Starting at the line that holds "Image resolution: width=1453", reproduce each line exactly up to and including the last line of the records below. Pictures stay out.

########

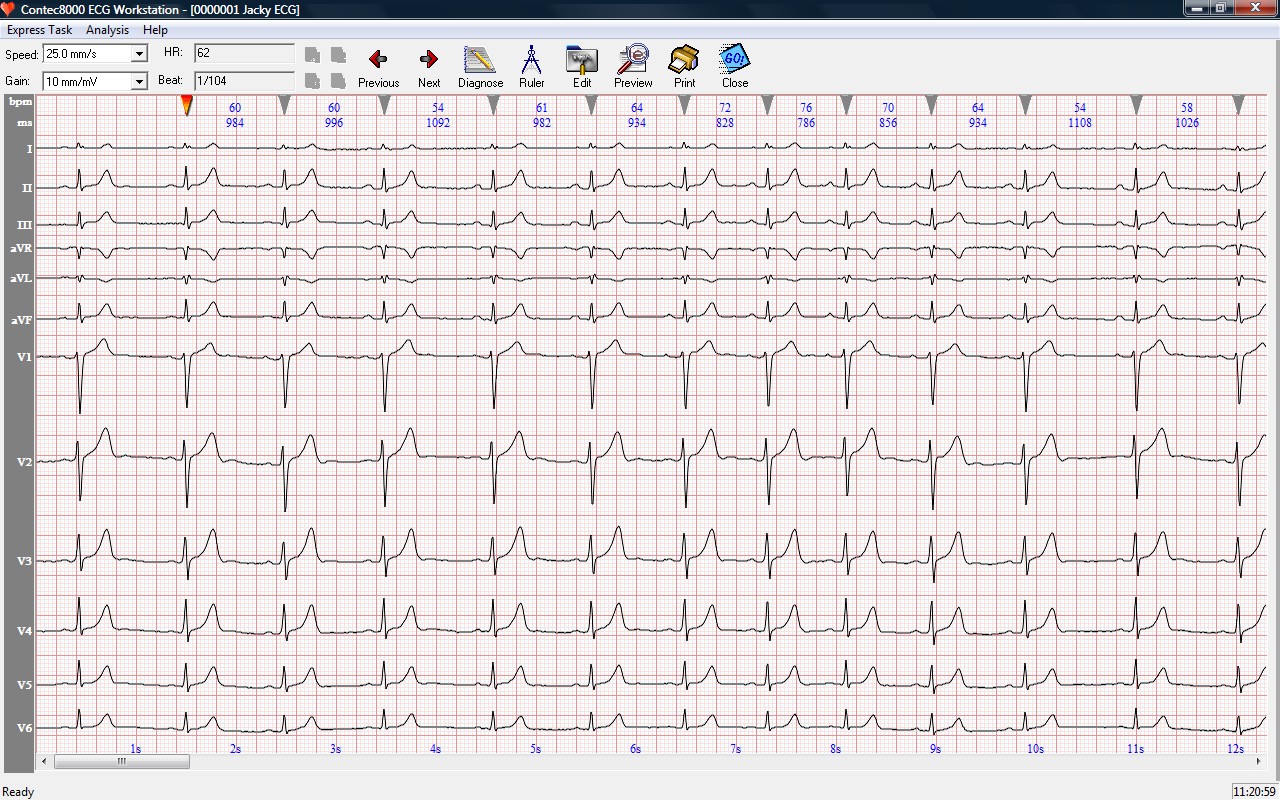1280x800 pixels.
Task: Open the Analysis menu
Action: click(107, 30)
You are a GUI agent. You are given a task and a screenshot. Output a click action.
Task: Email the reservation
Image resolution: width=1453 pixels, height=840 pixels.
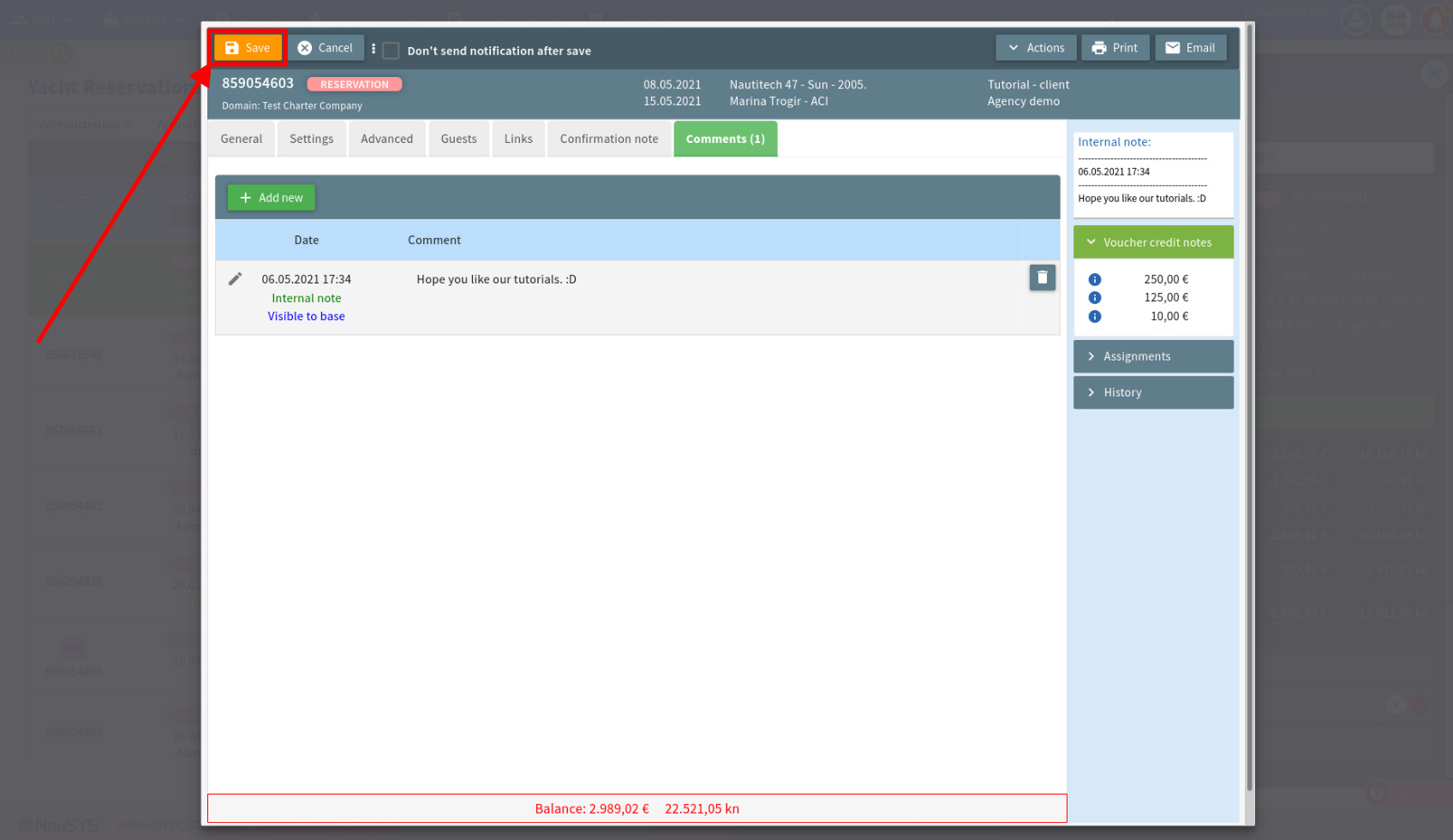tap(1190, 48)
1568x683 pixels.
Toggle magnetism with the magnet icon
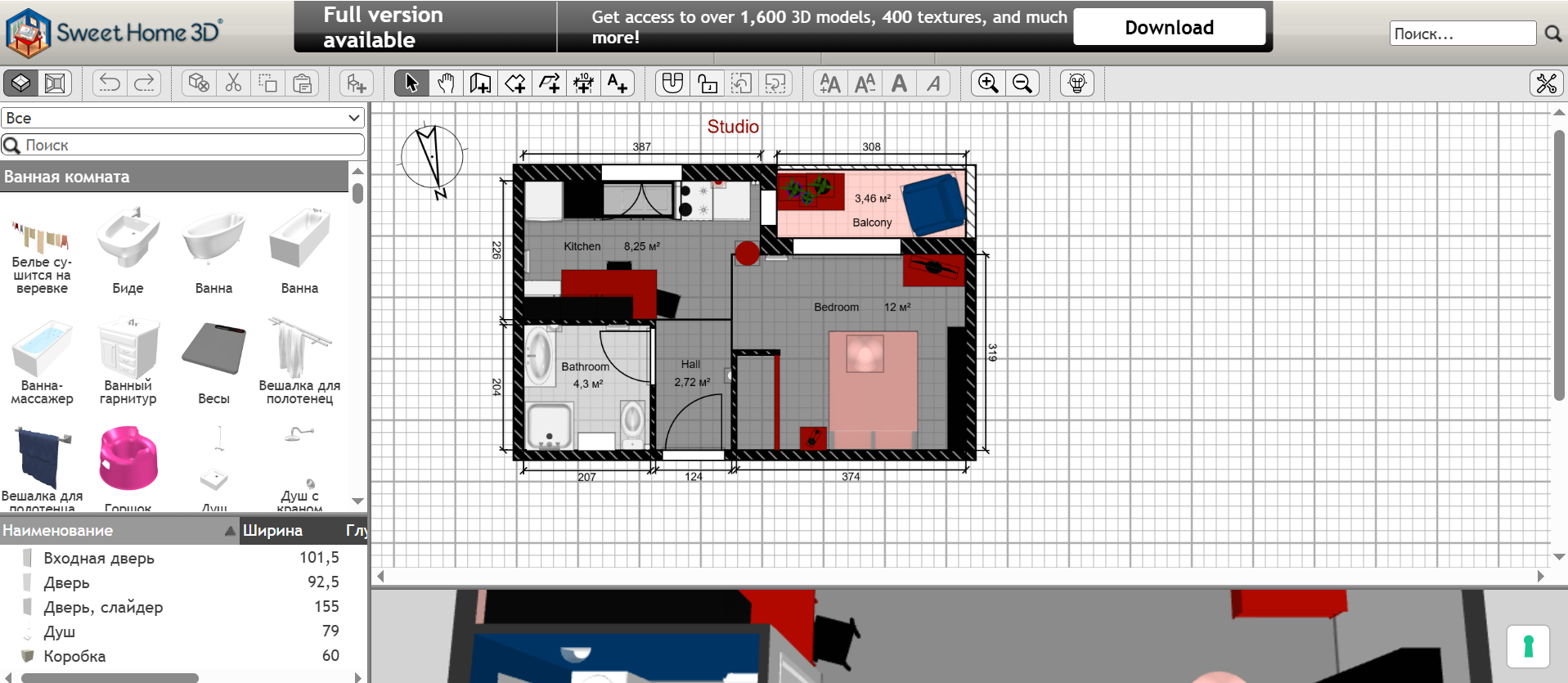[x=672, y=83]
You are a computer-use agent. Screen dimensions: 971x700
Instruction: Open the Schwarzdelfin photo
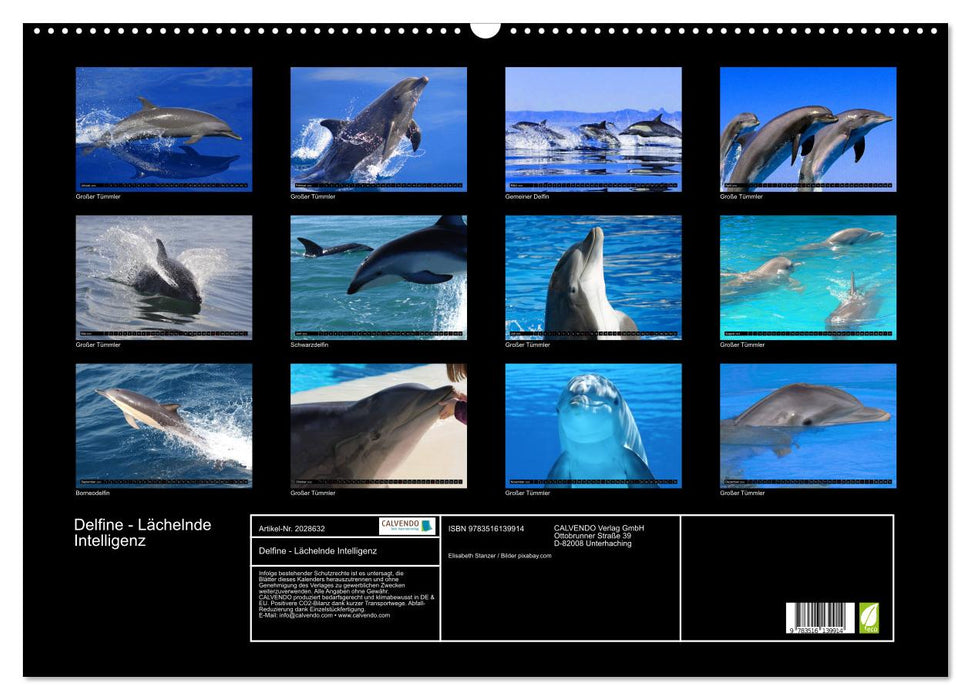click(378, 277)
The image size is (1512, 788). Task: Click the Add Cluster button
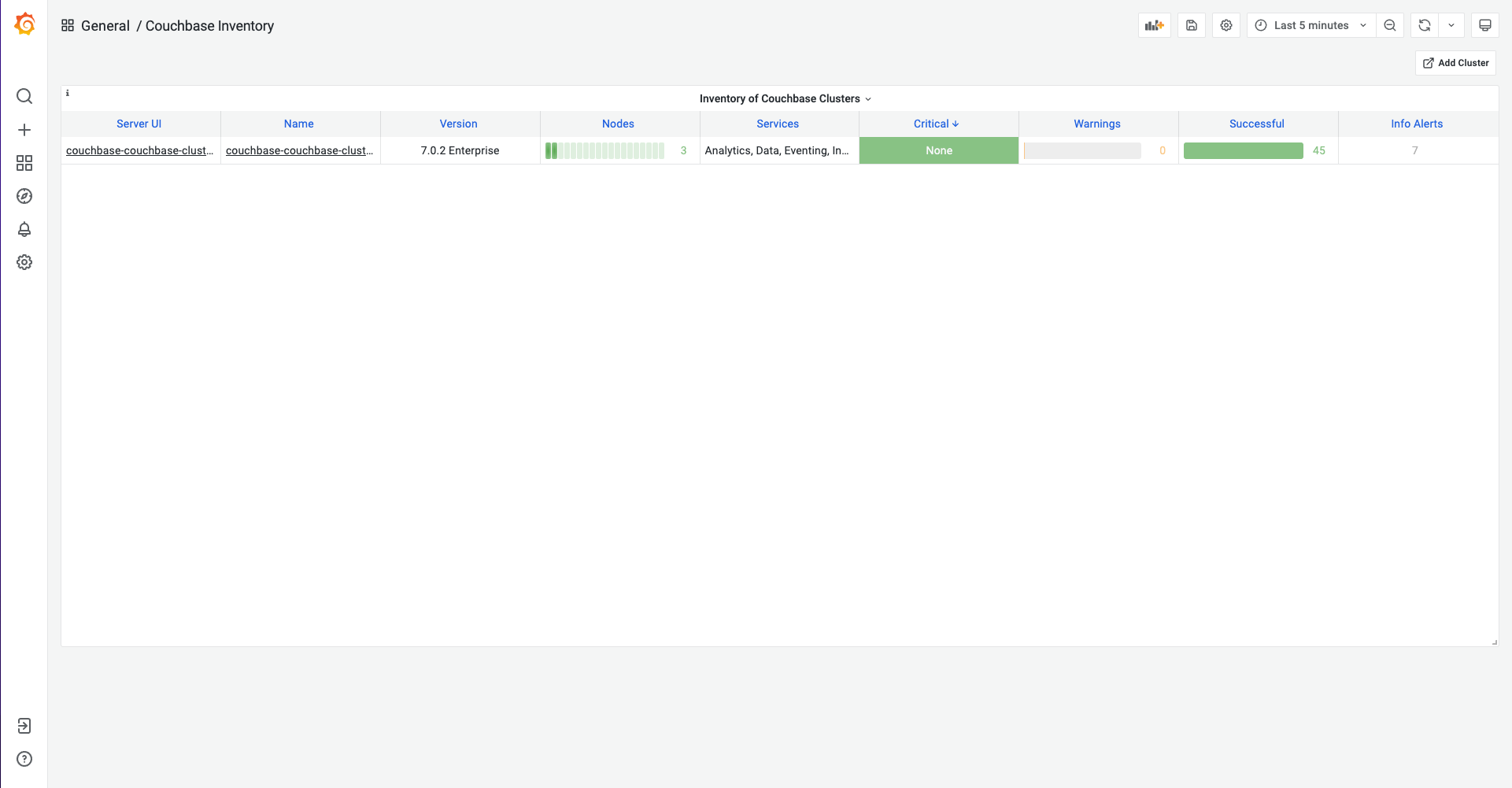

########

### TASK OUTPUT
Image resolution: width=1453 pixels, height=840 pixels.
tap(1190, 48)
1568x683 pixels.
Toggle magnetism with the magnet icon
[x=672, y=83]
You are a computer-use agent. Screen dimensions: 971x700
Instruction: Open the Schwarzdelfin photo
click(378, 277)
The image size is (1512, 788). Task: Click the Add Cluster button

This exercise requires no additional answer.